#### PROBLEM
Lines where the string "computer" appears are to be copied from the entries below.

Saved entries

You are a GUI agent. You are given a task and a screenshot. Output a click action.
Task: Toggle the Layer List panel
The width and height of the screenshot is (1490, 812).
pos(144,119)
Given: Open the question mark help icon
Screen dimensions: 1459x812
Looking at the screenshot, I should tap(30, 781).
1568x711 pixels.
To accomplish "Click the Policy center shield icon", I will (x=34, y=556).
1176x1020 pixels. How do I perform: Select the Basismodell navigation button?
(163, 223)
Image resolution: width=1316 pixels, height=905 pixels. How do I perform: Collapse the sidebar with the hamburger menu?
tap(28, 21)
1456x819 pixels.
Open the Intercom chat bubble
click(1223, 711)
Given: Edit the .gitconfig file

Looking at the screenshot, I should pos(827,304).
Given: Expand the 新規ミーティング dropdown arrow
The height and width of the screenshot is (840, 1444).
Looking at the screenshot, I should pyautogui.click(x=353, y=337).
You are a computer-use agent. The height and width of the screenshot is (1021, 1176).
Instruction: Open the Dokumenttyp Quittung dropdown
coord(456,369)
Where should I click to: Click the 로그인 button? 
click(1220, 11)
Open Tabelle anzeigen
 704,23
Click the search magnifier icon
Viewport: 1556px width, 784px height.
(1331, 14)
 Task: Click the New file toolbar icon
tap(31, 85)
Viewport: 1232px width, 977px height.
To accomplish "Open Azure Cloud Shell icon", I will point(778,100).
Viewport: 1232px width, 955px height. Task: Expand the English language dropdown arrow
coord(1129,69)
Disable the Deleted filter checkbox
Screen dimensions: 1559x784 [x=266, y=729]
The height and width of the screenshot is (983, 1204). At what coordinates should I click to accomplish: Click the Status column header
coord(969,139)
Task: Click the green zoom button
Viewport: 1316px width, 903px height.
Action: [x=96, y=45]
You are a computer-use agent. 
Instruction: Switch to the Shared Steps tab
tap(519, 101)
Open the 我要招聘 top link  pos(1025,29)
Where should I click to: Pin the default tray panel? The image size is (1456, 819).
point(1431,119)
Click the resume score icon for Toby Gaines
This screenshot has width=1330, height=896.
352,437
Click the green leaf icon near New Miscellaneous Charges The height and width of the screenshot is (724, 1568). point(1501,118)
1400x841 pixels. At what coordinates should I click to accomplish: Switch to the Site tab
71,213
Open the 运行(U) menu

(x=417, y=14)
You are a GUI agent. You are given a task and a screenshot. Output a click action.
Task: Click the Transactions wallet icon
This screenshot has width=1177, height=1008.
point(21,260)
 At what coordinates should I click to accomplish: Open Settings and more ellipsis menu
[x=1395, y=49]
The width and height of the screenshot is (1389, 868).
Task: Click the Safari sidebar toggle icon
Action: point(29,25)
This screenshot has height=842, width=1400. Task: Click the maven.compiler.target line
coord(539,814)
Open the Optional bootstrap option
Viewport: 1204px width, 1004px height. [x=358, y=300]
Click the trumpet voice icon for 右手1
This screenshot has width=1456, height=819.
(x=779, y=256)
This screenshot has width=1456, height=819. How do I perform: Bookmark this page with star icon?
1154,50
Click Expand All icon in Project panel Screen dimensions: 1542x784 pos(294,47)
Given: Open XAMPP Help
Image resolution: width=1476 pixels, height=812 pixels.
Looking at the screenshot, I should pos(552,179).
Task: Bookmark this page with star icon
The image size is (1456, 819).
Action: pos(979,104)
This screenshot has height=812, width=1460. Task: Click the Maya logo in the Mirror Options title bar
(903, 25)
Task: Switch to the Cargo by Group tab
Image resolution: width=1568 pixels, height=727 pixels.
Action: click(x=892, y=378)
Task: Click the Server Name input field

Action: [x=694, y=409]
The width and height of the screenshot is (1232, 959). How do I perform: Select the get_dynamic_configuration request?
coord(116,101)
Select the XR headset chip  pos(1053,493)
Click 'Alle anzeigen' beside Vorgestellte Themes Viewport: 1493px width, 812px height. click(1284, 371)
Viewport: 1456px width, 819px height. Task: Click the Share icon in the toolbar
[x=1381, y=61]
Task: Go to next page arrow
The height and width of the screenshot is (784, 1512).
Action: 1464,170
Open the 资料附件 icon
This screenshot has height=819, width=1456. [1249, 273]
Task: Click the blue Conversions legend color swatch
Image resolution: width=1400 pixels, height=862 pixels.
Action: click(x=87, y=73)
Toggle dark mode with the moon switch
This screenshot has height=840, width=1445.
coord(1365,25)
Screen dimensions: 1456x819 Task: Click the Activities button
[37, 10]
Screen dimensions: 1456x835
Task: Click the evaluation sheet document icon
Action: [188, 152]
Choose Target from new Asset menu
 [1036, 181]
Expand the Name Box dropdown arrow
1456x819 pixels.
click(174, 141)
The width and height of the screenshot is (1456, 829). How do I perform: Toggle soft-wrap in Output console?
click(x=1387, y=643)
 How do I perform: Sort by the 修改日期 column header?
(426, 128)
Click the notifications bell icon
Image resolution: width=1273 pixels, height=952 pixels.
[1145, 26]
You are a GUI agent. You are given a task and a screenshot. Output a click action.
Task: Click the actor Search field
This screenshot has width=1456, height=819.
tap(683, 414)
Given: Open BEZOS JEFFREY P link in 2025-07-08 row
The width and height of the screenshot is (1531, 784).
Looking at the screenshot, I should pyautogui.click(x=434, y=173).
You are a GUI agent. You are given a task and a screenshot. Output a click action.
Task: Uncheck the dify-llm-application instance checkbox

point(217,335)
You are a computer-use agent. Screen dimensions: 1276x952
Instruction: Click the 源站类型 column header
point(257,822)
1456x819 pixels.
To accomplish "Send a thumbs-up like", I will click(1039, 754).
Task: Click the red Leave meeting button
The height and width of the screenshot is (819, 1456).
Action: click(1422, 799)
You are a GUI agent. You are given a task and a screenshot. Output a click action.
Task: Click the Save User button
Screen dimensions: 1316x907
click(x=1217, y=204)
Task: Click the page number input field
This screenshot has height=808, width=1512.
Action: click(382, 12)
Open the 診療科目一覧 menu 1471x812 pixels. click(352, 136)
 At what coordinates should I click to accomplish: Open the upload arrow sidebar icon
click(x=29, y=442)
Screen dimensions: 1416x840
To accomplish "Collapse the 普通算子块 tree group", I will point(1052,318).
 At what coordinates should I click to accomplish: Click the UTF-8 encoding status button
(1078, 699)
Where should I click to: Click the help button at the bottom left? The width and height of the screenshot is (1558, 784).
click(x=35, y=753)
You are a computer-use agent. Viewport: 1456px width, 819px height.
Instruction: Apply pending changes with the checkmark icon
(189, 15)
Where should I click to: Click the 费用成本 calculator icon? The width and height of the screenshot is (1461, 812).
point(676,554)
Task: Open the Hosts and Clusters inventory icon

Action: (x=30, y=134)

#### SOLUTION TO THIS EXERCISE
You are a computer-use agent. The height and width of the screenshot is (1021, 1176).
You are a computer-use agent. 
You are a computer-use agent. Screen dimensions: 1276x952
You are a computer-use agent. Viewport: 1456px width, 819px height.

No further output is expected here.